Search code examples
javaapache-sparkhadoophive

Hive failing to create spark session


I tried a lot and read a lot of docs of spark and hive. Things dont even match up. For example https://cwiki.apache.org/confluence/display/Hive/Hive+on+Spark%3A+Getting+Started in this docs of hive, hive says that 2.3.x is tested for spark 2.0.0 but in spark docs ( https://spark.apache.org/docs/3.3.2/building-spark.html ) it says that spark 3.3.2 is built for hive 2.3.9 Information of docs mismatch and also when I try with hive 2.3.9 on spark 3.3.2, I am getting errors when hive is trying to create spark session.

This error shows up when i do like

select count(*) from table_name;

Error

Failed to execute spark task, with exception 'org.apache.hadoop.hive.ql.metadata.HiveException(Failed to create spark client.)' Failed: Execution Error, return code 1 from org.apache.hadoop.hive.ql.exec.spark.SparkTask.
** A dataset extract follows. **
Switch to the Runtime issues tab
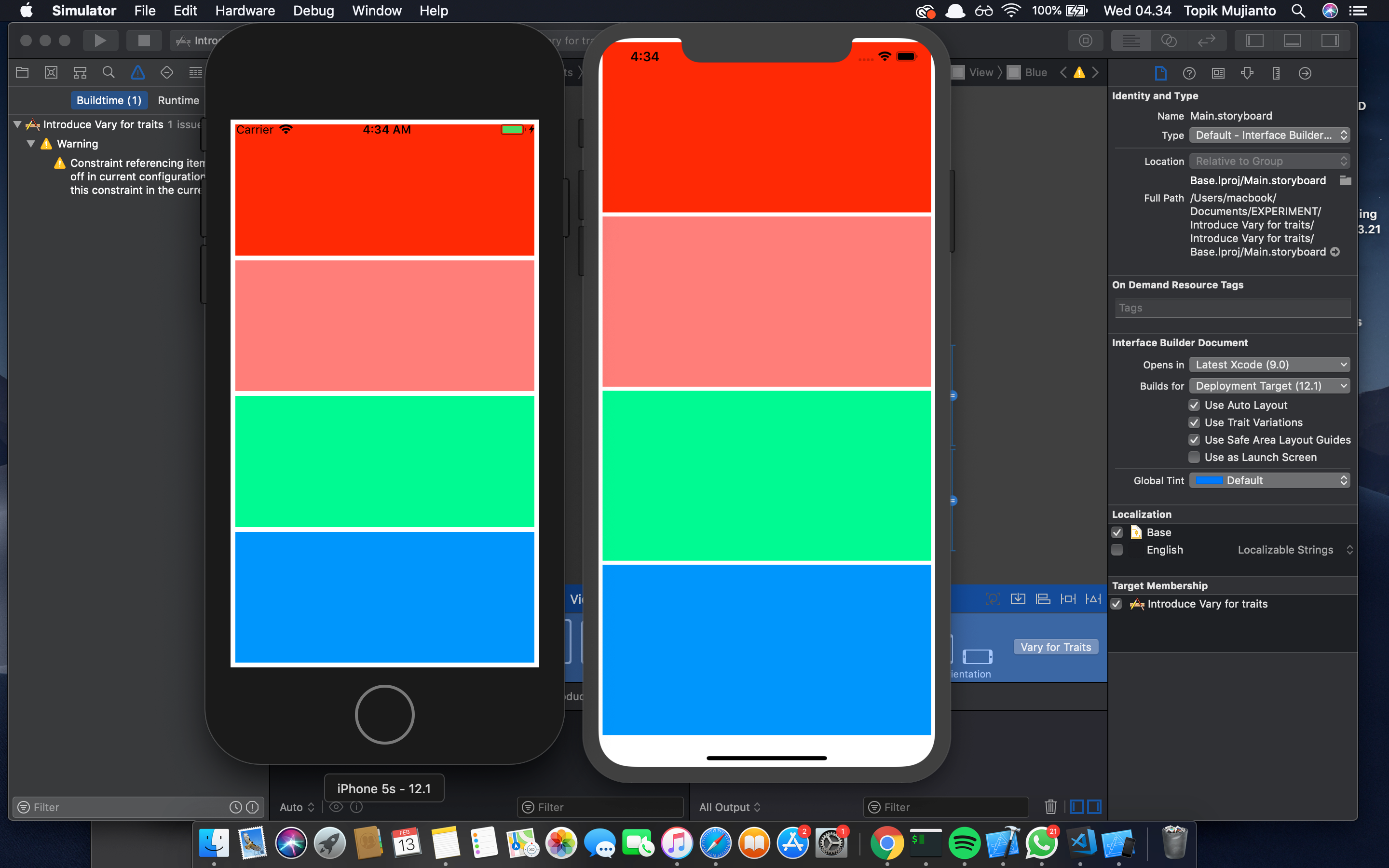Image resolution: width=1389 pixels, height=868 pixels. click(178, 100)
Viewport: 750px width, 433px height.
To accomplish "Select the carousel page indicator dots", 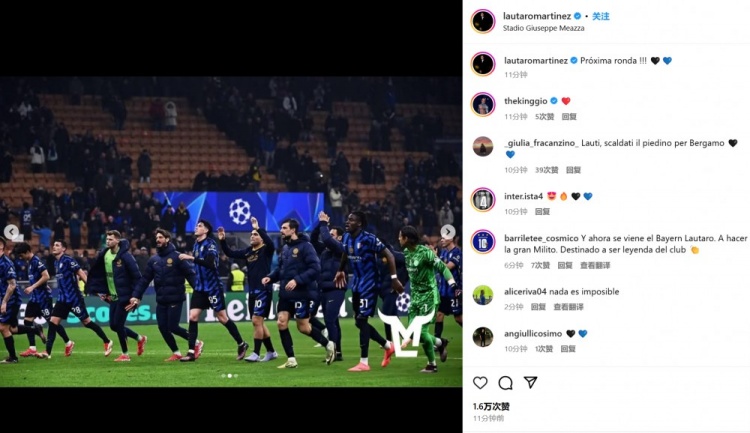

Failed to create spark client.

So i checked the logs of hive and here are some information that you may need. FYI, my spark runs on port 4040 in localhost.

WARN TransportChannelHandler : Exception in connection from localhost/127.0.0.1:4040 java.lang.IllegalArgumentException: Too large frame: 5211883372140375593 ERROR TransportResponseHandler: Still have 1 requests outstanding when connection from localhost/127.0.0.1:4040 is closed Exception in thread "main" org.apache.spark.SparkException: Exception thrown in awaitResult ERROR [f0fd81a8-0d73-43d0-814e-bda0253c132a main] client.SparkClientImpl: Error while waiting for client to connect. java.util.concurrent.ExecutionException: java.lang.RuntimeException: Cancel client 'cc1f8b8a-0bfd-4574-9b6d-90bb0238a71e'. Error: Child process exited before connecting back with error log Warning: Ignoring non-Spark config property: hive.spark.client.server.connect.timeout

To see full error log -> https://pastebin.com/CiuHRCsy


Solution

  • I found the reason for that error. In hive-site.xml which is in $HIVE_HOME/conf, I changed the value of configuration spark.submit.deployMode from cluster to client which solved the issue as I am running spark and hive locally.